🤖 AI Summary
This work addresses the challenges large language models face in complex multi-step reasoning—namely logical inconsistency, insufficient factual grounding, and poor interpretability—by proposing the SGR framework. SGR innovatively integrates schema-guided subgraph retrieval from a Neo4j-based knowledge graph with a multi-path collaborative reasoning mechanism. It dynamically constructs query-relevant subgraphs to provide structured evidence, guiding the model through step-by-step reasoning while jointly leveraging direct Cypher-based inference and path validation to enhance answer reliability. Experimental results demonstrate that SGR significantly outperforms existing knowledge-augmented approaches on benchmark datasets including CWQ, WebQSP, GrailQA, and KQA Pro, achieving substantial gains in Hits@1. Ablation studies further confirm the effectiveness of each component within the framework.
📝 Abstract
Large language models have shown strong performance in natural language generation and downstream reasoning tasks, but they still struggle with logical consistency, factual grounding, and interpretability in complex multi-step reasoning.
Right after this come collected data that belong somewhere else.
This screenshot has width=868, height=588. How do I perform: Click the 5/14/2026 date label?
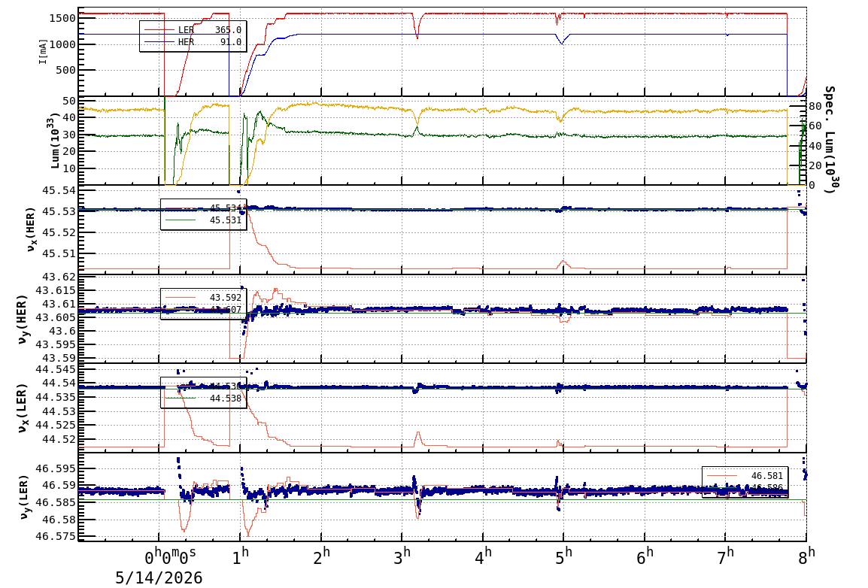[158, 578]
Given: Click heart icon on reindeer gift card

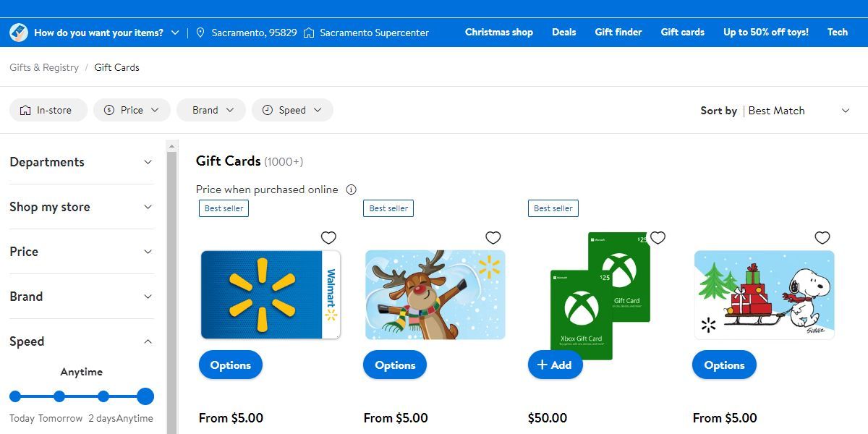Looking at the screenshot, I should (x=493, y=238).
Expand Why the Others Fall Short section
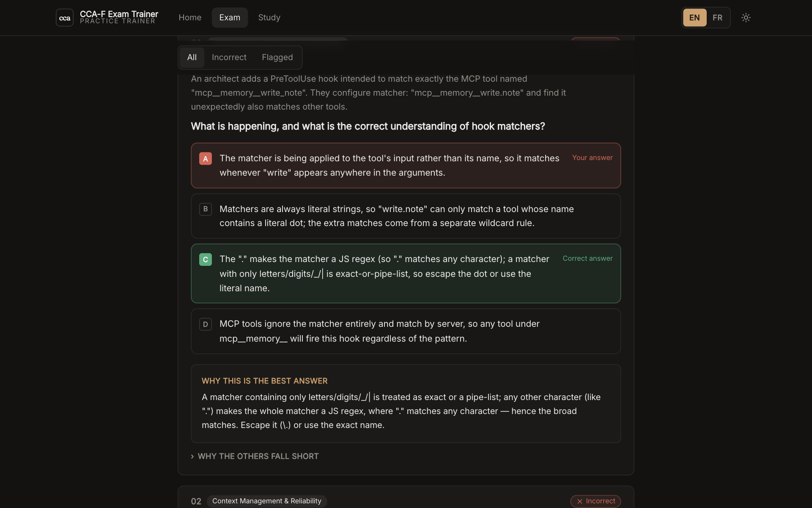Screen dimensions: 812x508 pyautogui.click(x=258, y=456)
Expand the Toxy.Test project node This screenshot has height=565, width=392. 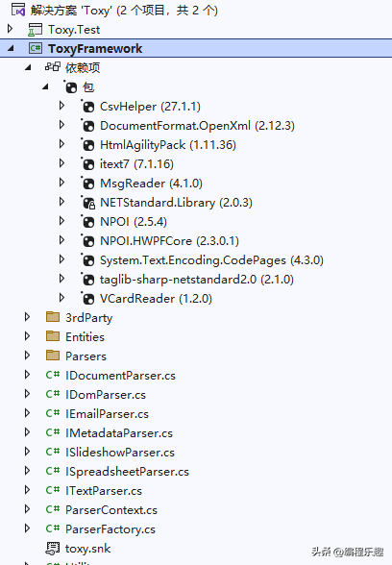10,29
To address these limitations, this paper proposes SGR, a stepwise reasoning enhancement framework that integrates large language models with external knowledge graphs through query-relevant subgraph generation. Given an input question, SGR first extracts key entities, relations, and constraints to construct a structured schema, then retrieves compact subgraphs from a knowledge graph using schema-guided querying. The generated subgraphs provide explicit relational evidence that guides the language model through step-by-step reasoning. In addition, SGR combines direct Cypher-based reasoning with collaborative reasoning integration, allowing candidate answers from multiple reasoning paths to be validated and aggregated according to both model confidence and graph consistency. Experiments on benchmark datasets including CWQ, WebQSP, GrailQA, and KQA Pro demonstrate that SGR improves reasoning accuracy and Hits@1 performance over standard prompting and several knowledge-enhanced baselines. Ablation studies further show that schema guidance and Neo4j-based retrieval are both crucial to the effectiveness of the framework. These results indicate that dynamically generated external subgraphs can improve the accuracy, robustness, and interpretability of LLM-based reasoning.